Further falls in AI stocks in October and November reflected concerns that valuations exceeded fundamentals and that AI spending would not produce profits. However, investors returned to the AI trade as cloud and data centre spending on AI continued, with forecasts projecting data centre capital expenditure to increase from about $600bn in 2025 to several trillion by 2030.
In a recent update, Polar Capital Artificial Intelligence co-manager Nick Evans said: “It is important to remember that volatility is a normal feature of new technology cycles. Between 1995-98 – the early years of the internet infrastructure buildout but before the dot.com bubble – the Nasdaq gained 354%.
“However, this strong period was punctuated by seven corrections of greater than 15% during the period. We believe the current backdrop remains highly reminiscent of the mid-, rather than late 1990s. Put differently, while there are clearly some pockets of overexuberance and chatter about a so-called AI bubble, we strongly believe this is the end of the beginning rather than the beginning of the end.”
Meanwhile, Invesco CoinShares Global Blockchain UCITS ETF and WisdomTree Blockchain UCITS ETF are currently in the top decile of the IA Global sector this year but suffered large maximum drawdowns earlier.

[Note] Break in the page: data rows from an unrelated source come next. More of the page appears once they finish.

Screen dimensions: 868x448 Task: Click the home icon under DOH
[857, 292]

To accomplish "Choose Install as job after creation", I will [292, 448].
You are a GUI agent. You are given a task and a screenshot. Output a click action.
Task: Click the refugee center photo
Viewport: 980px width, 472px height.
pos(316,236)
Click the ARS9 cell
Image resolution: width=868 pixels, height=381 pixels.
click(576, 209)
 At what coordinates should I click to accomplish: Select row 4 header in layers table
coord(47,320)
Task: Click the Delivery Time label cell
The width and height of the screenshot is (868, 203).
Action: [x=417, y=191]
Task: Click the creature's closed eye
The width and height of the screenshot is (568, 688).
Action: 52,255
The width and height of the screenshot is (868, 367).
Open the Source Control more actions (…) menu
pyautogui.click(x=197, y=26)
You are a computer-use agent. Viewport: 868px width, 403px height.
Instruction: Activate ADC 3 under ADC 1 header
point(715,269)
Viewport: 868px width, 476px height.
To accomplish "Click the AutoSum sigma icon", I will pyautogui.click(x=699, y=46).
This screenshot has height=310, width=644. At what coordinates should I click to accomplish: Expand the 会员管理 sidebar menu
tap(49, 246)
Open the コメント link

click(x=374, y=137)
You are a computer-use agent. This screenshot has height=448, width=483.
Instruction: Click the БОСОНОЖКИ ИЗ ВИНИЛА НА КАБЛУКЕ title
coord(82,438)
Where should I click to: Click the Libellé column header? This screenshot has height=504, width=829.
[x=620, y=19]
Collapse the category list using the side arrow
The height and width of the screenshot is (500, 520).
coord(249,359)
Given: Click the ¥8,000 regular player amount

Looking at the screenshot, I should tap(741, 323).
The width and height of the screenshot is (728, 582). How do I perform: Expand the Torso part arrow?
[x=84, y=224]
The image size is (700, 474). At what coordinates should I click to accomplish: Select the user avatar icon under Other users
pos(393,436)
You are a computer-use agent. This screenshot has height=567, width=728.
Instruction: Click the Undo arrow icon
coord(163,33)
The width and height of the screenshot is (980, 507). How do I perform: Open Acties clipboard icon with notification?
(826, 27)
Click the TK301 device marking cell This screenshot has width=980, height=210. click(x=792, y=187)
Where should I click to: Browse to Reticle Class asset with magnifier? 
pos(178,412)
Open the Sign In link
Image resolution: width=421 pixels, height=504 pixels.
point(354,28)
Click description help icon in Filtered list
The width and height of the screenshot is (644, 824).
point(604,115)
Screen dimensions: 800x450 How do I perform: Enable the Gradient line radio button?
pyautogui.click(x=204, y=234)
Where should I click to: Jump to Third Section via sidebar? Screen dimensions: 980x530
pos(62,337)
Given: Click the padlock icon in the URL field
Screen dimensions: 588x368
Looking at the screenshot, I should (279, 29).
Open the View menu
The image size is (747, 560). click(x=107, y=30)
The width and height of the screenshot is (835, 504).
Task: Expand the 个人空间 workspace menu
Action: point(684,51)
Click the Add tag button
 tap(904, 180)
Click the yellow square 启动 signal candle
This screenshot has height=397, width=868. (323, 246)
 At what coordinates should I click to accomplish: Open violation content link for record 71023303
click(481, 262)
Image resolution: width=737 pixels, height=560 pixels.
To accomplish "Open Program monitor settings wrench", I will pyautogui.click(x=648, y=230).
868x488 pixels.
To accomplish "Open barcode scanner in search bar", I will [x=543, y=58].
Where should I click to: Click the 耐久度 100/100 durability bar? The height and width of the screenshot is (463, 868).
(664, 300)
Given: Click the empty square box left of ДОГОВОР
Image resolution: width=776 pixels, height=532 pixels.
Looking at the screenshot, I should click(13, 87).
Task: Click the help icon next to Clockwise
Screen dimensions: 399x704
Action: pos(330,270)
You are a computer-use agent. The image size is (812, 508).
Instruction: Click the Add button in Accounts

This reflects the volatile performance of cryptocurrencies, which have surged but sold off in the first quarter and again in November as investors took profits and pulled money from crypto ETFs.
Outside of global equity funds, 11 members of the IA North America sector appear in the table of those that have overcome bottom-decile drawdowns to make top-decile returns.
A common theme among these funds, which include New Capital US Future Leaders, Morgan Stanley US Advantage, Xtrackers MSCI USA Information Technology UCITS ETF and Lord Abbett Innovation Growth, is focus on growth and/or tech stocks. As alluded to above, these stocks have been at the centre of 2025’s sell-offs but have also rallied hard as investors bought the dips and quickly returned to them.